__Problem requirements__: Recast the rows from the start through the line containing "code-line: 8 width: 100%; is", inclusive, as a two-column CSV with the header input,output. Give one line per row, with the text in the input field and its answer in the output field, each field quoted and any line breaks replaced by spaces.

__Data section__:
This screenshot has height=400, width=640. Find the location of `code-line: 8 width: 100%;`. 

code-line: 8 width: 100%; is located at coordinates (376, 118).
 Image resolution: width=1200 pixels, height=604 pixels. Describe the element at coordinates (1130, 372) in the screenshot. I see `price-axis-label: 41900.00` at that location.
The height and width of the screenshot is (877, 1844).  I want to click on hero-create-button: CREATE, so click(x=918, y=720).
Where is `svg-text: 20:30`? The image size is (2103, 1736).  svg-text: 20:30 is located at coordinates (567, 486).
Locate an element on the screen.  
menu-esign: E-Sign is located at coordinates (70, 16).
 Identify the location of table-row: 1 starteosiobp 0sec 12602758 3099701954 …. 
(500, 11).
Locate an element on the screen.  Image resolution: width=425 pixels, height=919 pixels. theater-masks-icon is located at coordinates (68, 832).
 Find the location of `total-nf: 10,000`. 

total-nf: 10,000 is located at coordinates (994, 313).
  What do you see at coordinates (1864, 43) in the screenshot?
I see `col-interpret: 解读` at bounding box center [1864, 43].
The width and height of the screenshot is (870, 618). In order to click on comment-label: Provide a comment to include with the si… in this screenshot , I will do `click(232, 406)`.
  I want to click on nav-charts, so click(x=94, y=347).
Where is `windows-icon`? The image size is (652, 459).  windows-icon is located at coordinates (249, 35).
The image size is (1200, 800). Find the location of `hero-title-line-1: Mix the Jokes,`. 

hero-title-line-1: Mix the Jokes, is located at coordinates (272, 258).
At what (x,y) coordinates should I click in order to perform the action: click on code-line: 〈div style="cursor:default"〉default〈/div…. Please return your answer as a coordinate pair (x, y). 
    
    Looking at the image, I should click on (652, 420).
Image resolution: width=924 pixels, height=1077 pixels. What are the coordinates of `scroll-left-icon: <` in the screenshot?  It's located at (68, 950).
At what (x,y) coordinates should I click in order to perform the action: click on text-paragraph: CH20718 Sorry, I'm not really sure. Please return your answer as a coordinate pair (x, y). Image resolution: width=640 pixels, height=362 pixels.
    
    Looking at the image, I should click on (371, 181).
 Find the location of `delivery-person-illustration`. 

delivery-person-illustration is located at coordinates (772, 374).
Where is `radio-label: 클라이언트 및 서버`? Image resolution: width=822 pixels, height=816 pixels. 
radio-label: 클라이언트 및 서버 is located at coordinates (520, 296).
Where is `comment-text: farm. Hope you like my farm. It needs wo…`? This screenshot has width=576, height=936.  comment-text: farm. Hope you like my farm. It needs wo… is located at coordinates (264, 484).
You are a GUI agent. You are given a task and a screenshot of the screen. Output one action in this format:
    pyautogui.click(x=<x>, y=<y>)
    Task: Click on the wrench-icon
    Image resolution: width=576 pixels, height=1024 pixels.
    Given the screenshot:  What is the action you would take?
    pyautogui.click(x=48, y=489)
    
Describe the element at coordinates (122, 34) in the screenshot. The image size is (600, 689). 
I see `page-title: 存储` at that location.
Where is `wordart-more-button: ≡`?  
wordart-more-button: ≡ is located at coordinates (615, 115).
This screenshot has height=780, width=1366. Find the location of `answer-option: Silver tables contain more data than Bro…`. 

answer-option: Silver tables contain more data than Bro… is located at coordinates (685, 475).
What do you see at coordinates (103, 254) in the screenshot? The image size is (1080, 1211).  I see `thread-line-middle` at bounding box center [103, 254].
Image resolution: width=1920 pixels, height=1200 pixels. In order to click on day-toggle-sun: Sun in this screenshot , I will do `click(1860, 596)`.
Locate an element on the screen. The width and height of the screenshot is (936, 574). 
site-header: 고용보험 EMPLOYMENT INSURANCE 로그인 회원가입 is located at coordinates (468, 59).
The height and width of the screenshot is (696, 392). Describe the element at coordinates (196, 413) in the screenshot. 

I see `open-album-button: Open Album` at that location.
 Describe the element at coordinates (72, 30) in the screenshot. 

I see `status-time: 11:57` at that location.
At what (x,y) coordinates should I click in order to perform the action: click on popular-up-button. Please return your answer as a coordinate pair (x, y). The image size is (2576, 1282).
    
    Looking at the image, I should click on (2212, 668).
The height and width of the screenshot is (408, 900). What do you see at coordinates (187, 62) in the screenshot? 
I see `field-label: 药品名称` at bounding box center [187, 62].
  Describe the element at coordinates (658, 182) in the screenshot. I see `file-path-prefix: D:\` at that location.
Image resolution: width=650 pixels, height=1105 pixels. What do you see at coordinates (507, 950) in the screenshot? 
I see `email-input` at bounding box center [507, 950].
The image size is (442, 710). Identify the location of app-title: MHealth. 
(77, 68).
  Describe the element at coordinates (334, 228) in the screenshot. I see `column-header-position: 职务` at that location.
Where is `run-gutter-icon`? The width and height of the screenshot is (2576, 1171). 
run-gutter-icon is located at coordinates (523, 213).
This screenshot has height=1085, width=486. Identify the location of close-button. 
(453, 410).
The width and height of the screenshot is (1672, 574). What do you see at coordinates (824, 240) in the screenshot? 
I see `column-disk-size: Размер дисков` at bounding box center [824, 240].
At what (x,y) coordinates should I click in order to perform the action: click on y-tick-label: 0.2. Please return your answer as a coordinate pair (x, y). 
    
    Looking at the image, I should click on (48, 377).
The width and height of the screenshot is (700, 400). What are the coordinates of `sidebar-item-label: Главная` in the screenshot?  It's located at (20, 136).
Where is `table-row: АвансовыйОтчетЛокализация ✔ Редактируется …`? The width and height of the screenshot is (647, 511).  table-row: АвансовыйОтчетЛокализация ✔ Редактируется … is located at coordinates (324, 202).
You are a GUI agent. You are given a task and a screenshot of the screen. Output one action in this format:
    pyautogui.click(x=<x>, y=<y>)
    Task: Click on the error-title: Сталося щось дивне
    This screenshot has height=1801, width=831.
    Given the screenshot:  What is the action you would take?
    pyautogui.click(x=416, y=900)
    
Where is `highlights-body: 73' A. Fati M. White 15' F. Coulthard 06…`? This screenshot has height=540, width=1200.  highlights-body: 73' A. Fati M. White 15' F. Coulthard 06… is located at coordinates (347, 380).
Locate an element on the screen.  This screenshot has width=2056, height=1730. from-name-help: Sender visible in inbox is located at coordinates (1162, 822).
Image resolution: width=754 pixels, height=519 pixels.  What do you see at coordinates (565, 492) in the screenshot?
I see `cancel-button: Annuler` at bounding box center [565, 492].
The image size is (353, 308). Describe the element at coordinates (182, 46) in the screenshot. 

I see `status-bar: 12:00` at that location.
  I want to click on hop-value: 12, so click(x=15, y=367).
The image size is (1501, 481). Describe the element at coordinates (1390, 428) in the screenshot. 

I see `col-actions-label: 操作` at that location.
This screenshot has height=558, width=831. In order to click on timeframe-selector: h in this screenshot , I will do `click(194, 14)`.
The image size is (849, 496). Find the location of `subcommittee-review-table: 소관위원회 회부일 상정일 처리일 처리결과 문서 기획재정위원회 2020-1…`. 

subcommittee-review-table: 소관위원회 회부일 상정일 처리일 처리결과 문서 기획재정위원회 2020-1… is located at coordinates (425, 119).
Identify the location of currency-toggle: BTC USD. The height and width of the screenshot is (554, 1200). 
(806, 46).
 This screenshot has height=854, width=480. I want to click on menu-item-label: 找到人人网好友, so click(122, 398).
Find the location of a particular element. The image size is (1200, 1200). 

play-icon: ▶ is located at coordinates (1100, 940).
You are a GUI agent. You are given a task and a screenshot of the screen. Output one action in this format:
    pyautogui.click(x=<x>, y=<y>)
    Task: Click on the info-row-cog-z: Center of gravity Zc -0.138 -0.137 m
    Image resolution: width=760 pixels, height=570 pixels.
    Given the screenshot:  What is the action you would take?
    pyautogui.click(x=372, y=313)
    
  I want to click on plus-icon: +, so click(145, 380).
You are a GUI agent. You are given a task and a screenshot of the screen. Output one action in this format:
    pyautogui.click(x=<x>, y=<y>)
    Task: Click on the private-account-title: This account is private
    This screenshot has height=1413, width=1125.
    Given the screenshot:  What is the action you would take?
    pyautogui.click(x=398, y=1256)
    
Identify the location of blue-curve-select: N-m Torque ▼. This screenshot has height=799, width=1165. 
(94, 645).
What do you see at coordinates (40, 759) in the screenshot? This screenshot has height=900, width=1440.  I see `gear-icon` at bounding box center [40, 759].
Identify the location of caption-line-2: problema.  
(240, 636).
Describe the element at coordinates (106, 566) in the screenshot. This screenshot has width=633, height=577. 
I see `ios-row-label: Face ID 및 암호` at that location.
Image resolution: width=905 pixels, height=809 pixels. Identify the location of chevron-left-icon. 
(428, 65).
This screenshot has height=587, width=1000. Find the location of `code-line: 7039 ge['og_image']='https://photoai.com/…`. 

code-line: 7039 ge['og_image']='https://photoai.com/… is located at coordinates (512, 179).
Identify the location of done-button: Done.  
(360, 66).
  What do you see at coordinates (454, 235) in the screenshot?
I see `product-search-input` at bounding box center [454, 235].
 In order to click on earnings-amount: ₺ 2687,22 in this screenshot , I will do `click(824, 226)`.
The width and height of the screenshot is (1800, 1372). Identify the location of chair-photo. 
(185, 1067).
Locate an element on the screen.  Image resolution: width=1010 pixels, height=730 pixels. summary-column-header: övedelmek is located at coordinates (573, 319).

__Exercise response__:
input,output
"This screenshot has height=400, width=640. Find the location of `code-line: 8 width: 100%;`.","code-line: 8 width: 100%; is located at coordinates (376, 118)."